You'd also need to define various characteristics such as isDirected,
isMultiGraph, isMixedGraph, isSimpleGraph, isWeighted, etc.  Ideally most of
these would be compile-time constraints but might also be implemented as runtime
queries (e.g. isBipartiteGraph could be a compile-time constraint but equally
one could at runtime query a graph without this constraint and prove that it
could indeed be divided into two disjoint sets which satisfy the conditions of
bipartitivity [bipartiteness?]).

Then for nodes/vertices you'd want to define a number of properties:

       neighbours   /* OK, OK, neighbors.  Purely in order to save keystroke
                       time for programmers.  Returns a RandomAccessRange to
                       the collection of nodes that the given node links to.
                       For directed graphs you might want to add a template
                       qualifier of "out" (default) or "in" to allow getting
                       neighbours that this node points to, or neighbours that
                       point to this node.  Should be O(1) [but maybe needs to
                       be O(d)?] */

       edges        /* Returns RandomAccessRange of edges that connect to this
                       node.  For a directed graph you might want again a
                       template qualifier of "out" (default), "in" or "all".
                       Should be O(1) [but maybe needs to be O(d)?] */

Again, these should be ideally be O(1) to return but are obviously O(d) to
traverse where d is the degree of the node.  Note that degree (and in/out degree
for directed graphs) can be implicitly calculated from the above, but we could
add courtesy functions to this extent.

It should also be possible to define arbitrary collections of node properties,
such as colour, type, textual labels, numerical properties etc., and to query if
a node has them (preferably at compile-time).

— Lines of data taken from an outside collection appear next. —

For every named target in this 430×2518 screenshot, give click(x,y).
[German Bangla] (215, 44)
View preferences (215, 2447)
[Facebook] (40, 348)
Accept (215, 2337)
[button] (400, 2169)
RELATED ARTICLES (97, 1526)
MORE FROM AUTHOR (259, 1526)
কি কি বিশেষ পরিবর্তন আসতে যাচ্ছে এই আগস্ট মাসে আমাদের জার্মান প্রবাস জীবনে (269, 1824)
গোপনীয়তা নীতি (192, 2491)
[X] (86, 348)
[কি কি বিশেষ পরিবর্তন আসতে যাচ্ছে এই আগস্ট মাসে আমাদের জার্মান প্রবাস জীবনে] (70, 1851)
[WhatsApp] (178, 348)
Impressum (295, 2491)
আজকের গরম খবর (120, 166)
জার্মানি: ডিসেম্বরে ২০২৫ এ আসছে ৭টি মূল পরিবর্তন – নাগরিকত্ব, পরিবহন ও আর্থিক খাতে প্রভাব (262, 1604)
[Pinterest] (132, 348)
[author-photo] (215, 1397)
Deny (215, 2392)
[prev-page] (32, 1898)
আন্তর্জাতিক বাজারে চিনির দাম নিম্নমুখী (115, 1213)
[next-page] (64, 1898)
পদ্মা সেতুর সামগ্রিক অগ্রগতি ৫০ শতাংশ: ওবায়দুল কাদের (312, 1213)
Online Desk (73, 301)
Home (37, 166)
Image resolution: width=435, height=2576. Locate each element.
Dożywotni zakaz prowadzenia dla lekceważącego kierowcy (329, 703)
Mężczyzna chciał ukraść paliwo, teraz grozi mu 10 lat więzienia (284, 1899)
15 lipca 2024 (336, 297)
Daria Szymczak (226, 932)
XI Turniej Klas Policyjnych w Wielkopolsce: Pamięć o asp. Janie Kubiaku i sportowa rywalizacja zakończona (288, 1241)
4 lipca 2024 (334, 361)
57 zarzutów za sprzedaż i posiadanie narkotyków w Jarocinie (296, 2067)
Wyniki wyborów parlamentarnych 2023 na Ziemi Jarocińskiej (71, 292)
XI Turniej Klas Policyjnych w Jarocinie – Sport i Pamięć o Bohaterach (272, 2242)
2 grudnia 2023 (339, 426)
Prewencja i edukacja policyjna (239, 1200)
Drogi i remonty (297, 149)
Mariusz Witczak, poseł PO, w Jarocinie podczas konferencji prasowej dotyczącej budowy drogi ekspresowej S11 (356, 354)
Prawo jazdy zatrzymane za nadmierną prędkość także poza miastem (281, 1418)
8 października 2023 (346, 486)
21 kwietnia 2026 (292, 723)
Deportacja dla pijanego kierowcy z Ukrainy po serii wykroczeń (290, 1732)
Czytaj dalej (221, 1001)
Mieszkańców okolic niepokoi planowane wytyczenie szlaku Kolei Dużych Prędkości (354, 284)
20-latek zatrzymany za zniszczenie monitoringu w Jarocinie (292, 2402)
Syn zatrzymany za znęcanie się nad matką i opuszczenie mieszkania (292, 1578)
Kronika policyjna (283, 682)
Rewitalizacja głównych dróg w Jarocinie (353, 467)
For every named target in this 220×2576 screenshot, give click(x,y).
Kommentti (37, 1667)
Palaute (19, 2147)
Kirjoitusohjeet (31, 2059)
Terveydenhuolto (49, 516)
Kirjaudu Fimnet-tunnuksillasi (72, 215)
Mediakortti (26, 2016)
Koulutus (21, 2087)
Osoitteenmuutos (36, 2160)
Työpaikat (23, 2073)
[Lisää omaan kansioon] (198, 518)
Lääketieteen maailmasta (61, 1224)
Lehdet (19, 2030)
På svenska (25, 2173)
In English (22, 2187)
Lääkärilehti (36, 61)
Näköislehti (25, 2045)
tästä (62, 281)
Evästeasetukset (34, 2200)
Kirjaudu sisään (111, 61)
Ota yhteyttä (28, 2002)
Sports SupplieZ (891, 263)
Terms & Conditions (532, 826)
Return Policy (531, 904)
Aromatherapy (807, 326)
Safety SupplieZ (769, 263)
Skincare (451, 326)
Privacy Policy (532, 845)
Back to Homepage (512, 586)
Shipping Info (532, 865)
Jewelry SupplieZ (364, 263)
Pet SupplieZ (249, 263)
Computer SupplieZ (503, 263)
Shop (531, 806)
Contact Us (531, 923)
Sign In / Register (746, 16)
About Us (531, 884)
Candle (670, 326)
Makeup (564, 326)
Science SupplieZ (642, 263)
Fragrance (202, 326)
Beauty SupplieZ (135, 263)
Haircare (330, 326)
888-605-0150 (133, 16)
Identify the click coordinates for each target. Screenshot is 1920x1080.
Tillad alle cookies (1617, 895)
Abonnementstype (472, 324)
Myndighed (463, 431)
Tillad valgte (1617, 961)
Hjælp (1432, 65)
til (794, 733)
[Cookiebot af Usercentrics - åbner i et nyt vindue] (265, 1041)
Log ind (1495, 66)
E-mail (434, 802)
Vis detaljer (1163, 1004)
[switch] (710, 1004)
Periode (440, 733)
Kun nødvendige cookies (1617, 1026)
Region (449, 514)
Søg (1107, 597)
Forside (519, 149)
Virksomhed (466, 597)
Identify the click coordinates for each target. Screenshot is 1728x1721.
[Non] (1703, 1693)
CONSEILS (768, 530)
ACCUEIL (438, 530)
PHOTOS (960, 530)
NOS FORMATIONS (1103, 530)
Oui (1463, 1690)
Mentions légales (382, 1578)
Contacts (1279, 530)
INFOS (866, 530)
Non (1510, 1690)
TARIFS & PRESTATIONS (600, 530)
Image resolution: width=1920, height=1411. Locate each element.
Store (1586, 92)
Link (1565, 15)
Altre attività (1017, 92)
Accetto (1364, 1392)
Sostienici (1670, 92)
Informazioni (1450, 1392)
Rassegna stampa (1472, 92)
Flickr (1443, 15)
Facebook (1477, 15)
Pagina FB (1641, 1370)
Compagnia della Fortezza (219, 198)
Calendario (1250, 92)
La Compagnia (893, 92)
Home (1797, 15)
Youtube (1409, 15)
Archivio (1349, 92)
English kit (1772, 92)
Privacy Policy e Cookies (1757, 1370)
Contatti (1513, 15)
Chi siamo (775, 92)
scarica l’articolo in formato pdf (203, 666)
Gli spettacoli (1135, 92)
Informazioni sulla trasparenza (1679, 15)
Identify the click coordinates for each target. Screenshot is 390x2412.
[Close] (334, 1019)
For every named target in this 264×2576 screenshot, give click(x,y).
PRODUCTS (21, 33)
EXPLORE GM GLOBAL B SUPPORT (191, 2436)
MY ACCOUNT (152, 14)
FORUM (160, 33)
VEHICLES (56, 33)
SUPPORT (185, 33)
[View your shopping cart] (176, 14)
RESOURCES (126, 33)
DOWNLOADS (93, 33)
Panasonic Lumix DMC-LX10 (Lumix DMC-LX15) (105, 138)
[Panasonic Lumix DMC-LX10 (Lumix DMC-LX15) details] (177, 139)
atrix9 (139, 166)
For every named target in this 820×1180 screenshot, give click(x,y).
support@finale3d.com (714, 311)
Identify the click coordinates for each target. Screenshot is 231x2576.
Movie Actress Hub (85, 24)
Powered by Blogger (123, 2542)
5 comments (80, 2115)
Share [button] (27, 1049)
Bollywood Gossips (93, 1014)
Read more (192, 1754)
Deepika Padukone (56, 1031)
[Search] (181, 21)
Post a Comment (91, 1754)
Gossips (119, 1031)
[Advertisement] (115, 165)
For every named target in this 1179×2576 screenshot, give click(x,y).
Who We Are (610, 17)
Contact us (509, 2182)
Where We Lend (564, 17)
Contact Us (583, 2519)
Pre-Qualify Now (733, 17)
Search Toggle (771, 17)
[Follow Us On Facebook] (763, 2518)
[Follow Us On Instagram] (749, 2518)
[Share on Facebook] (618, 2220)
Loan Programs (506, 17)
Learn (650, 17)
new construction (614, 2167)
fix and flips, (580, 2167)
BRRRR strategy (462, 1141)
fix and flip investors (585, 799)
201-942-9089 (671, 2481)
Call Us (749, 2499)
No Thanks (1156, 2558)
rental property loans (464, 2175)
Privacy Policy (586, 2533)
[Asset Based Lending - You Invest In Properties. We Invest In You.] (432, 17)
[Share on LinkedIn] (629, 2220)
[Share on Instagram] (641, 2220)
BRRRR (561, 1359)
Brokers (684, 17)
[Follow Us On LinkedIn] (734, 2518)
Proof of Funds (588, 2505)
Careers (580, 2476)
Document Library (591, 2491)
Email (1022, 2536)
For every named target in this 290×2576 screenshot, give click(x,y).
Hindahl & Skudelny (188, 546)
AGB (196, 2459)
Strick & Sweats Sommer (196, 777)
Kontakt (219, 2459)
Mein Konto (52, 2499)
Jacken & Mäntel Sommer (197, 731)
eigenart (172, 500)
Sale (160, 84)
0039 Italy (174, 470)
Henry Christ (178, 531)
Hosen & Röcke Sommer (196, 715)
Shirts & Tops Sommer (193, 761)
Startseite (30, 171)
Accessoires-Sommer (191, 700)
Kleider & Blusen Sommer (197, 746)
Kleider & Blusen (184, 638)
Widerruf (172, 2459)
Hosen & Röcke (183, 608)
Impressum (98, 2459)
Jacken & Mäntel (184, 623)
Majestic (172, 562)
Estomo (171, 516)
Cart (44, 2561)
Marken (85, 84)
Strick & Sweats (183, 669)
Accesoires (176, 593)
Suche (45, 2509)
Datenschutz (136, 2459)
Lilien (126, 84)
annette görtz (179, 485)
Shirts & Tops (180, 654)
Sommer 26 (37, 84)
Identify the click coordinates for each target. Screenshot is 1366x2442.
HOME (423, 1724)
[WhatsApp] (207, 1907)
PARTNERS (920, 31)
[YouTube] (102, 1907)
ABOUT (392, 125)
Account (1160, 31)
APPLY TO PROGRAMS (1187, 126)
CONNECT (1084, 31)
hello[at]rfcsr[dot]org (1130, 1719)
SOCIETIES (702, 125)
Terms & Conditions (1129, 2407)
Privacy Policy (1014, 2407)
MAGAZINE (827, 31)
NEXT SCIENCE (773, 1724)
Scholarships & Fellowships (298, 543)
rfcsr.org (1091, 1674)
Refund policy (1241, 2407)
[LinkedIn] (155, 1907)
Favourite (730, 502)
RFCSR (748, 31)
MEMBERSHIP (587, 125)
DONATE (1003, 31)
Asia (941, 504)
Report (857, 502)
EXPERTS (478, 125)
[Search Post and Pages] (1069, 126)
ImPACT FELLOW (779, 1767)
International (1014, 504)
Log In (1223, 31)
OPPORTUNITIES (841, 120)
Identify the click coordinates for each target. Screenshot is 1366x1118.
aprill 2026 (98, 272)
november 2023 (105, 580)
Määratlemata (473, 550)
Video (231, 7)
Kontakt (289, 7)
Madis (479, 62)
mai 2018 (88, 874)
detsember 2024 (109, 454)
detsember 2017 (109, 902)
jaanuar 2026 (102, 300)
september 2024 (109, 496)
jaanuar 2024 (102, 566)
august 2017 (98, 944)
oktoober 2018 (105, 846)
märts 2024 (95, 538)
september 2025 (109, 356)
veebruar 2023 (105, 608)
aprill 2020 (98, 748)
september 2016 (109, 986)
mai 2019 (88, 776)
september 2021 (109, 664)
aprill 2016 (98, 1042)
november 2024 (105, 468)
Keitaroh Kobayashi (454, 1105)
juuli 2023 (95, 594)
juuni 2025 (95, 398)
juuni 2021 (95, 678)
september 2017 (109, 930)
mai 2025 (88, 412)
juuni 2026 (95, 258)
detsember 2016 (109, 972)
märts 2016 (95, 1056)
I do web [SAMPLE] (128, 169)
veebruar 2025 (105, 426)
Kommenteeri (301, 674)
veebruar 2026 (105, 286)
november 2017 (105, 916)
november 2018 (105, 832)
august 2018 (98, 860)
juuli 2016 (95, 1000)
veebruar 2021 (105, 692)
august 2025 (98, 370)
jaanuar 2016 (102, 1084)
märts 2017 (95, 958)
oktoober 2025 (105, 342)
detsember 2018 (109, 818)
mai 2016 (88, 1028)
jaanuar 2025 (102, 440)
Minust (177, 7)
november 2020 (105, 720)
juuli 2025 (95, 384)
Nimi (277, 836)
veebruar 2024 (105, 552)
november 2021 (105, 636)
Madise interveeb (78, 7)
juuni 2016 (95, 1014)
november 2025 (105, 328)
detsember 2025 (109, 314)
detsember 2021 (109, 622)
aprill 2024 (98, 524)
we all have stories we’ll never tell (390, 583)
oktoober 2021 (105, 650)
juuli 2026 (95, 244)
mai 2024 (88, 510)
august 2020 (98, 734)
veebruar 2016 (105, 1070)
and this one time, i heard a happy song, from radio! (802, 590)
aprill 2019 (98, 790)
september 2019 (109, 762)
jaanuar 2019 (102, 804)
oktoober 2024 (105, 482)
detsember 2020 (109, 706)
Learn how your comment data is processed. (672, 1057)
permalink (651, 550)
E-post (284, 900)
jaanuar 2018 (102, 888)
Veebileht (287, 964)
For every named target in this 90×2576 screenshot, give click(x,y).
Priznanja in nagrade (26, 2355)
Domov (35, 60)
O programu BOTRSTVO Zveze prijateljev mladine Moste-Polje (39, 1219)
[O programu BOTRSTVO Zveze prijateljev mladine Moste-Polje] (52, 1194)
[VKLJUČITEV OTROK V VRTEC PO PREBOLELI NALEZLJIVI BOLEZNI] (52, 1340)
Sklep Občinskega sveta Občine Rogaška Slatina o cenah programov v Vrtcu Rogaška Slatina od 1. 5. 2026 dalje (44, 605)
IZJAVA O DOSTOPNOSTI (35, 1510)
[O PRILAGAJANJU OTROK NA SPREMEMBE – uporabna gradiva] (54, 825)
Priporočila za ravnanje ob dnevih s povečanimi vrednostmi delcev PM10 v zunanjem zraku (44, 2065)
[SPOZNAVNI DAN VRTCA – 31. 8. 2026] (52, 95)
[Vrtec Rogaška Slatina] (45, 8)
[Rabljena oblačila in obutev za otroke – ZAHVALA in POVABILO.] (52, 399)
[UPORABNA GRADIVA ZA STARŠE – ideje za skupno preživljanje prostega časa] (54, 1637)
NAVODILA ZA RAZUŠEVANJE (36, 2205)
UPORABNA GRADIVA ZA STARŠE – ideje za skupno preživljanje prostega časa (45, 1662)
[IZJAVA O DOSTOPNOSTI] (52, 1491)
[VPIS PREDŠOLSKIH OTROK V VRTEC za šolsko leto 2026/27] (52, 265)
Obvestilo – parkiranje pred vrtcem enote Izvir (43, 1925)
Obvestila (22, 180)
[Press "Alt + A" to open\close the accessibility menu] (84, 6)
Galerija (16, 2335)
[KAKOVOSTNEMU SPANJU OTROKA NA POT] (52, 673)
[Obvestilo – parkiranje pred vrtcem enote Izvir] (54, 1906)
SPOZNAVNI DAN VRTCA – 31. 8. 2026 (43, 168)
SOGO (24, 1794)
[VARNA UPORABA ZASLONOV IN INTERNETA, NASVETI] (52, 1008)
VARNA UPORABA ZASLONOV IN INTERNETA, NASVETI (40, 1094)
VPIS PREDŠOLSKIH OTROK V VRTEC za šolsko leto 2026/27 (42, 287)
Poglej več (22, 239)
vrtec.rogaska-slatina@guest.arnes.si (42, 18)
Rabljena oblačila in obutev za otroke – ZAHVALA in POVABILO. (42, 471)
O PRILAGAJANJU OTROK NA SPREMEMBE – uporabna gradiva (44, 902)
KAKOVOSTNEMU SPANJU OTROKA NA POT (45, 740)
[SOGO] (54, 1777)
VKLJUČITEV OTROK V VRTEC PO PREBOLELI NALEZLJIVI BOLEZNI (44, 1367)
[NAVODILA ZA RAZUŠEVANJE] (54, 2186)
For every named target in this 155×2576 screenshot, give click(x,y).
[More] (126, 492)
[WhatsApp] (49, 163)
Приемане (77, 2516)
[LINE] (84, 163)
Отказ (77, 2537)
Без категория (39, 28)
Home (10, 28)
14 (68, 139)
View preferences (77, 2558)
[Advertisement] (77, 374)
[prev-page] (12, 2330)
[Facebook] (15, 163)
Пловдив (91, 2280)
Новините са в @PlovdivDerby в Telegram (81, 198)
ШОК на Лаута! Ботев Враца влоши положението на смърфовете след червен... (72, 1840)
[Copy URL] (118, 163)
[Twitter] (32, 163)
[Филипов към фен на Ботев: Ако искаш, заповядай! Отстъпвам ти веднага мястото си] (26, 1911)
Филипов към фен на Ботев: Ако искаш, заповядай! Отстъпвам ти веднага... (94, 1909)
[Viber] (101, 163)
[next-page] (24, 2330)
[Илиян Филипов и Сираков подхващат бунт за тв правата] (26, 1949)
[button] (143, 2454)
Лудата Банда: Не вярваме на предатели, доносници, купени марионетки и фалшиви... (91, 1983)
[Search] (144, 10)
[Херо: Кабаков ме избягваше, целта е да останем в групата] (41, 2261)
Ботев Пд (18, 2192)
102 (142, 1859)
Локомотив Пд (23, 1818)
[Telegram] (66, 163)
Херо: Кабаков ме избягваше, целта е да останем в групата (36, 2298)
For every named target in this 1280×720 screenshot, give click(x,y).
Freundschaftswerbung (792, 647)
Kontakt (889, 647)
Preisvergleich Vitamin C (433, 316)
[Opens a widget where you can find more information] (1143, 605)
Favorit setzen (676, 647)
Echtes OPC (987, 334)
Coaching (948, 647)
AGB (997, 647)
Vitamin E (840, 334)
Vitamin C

You'd also want to define functions on node [node ID?] pairs, such as a function
that returns the edge [edge ID?] linking two nodes if they _are_ linked, and
null otherwise.

Similarly for edges you might want to define various properties:

      head, tail     /* the origin and destination nodes respectively */

      isDirected     /* is this a directed link? */

      isLoop         /* does this edge connect a node to itself? */

      isWeighted     /* does this edge have an associated weight? */

      weight         /* ... if it does ... */

And again, you'd want to be able to define arbitrary collections of edge
properties besides "weight", and be able to query (preferably at compile-time)
if an edge has them.

OK, those are some VERY provisional thoughts (on a very tentative proposal:-)
But I'd be happy to receive feedback, particularly on some of the choices (e.g.
should we consider it essential for the ranges in all circumstances to be
RandomAccessRanges or will it help to make some of them simpler?  Should the
ranges be of actual node/edge entities or node/edge IDs? etc.)